| TASK OBJECTIVE |
Which lines below include the string "computer"? Please show each one.

| INPUT FOR THIS TASK |
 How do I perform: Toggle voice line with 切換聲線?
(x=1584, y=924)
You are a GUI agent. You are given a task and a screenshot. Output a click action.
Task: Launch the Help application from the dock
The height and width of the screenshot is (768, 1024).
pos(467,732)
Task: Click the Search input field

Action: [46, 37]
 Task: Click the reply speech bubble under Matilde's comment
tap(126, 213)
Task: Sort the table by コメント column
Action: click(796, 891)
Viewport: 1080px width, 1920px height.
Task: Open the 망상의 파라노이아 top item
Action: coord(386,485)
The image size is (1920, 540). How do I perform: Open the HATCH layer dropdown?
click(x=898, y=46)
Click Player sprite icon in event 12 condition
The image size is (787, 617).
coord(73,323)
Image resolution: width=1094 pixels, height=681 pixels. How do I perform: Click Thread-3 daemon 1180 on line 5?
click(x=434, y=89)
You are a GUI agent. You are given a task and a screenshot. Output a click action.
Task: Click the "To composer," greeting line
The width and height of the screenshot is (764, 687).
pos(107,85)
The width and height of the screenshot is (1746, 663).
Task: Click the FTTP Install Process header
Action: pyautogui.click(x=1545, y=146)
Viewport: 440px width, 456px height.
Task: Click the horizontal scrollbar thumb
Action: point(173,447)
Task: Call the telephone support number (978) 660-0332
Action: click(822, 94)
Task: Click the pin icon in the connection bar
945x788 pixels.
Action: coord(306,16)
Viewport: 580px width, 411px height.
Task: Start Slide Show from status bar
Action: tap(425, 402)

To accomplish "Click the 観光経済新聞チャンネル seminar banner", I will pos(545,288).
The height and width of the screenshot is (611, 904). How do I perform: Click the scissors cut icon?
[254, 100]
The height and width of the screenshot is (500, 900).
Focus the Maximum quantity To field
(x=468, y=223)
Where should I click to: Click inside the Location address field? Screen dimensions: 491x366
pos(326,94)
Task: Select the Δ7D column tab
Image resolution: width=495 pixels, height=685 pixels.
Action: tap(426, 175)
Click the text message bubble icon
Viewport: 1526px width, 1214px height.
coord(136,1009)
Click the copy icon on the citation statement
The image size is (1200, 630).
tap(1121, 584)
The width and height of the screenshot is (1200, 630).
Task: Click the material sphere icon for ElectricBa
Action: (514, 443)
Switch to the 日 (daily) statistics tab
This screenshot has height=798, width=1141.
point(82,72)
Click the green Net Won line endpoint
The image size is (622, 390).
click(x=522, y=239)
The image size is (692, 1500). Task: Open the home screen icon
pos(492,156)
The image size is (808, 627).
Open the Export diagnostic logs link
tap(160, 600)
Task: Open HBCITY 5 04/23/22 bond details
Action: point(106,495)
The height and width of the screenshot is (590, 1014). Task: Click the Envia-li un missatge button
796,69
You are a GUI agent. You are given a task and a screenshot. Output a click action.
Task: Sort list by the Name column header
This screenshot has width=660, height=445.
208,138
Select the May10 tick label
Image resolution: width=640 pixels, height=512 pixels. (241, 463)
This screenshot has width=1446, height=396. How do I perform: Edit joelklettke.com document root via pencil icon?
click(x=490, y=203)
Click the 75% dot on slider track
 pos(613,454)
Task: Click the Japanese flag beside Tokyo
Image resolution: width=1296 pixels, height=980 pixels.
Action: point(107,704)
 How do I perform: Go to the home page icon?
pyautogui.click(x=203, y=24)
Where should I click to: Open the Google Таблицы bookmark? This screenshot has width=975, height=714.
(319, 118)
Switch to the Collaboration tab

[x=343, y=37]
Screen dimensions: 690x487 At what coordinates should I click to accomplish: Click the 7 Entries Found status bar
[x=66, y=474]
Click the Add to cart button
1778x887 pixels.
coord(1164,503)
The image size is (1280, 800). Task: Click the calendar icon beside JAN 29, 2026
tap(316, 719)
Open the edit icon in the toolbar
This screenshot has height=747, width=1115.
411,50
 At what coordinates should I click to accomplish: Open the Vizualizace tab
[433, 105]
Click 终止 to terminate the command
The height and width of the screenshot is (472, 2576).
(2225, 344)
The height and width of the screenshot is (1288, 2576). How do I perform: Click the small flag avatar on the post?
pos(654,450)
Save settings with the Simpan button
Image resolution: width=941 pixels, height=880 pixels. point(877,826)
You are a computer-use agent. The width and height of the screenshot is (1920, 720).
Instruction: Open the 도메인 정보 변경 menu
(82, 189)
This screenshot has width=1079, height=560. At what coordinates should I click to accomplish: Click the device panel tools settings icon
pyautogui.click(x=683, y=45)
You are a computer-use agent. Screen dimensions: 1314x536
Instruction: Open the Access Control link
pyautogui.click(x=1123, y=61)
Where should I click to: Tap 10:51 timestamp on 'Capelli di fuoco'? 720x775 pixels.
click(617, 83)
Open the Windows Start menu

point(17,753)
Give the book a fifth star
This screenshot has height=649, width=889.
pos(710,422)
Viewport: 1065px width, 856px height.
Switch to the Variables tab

| TASK RESPONSE |
You are a computer-use agent. The width and height of the screenshot is (1920, 720).
You are a computer-use agent. Screen dimensions: 1314x536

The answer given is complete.